**PROBLEM:** Only an exact repetition of the lines from the one that holds "Select the State / Province field" to the end of the records is wanted.

**EXTRACTED ENTRIES:**
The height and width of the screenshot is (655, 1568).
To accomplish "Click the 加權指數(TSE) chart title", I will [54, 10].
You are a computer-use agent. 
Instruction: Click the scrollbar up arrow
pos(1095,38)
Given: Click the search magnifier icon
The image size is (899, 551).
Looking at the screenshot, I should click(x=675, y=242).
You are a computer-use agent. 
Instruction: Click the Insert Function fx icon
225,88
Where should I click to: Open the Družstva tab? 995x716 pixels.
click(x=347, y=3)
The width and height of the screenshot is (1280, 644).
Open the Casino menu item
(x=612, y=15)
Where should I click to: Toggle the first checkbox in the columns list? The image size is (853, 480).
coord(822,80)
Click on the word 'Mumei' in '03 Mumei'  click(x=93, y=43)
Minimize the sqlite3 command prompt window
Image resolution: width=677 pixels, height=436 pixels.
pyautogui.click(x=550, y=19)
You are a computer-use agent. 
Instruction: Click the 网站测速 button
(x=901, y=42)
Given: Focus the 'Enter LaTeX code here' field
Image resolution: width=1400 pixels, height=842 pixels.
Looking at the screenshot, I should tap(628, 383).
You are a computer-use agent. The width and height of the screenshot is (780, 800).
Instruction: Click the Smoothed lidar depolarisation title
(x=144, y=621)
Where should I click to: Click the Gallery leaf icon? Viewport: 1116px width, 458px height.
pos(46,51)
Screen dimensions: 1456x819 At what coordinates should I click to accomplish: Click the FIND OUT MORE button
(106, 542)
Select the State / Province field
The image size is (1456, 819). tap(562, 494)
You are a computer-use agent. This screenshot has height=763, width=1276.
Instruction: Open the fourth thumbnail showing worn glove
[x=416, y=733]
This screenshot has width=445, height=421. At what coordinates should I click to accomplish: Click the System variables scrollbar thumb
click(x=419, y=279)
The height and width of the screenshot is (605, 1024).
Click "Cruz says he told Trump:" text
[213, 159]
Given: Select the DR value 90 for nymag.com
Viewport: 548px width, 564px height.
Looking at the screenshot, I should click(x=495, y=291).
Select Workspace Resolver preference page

**SOLUTION FOR THIS PROBLEM:**
Select the State / Province field
The image size is (1456, 819). tap(562, 494)
You are a computer-use agent. This screenshot has height=763, width=1276.
Instruction: Open the fourth thumbnail showing worn glove
[x=416, y=733]
This screenshot has width=445, height=421. At what coordinates should I click to accomplish: Click the System variables scrollbar thumb
click(x=419, y=279)
The height and width of the screenshot is (605, 1024).
Click "Cruz says he told Trump:" text
[213, 159]
Given: Select the DR value 90 for nymag.com
Viewport: 548px width, 564px height.
Looking at the screenshot, I should click(x=495, y=291).
Select Workspace Resolver preference page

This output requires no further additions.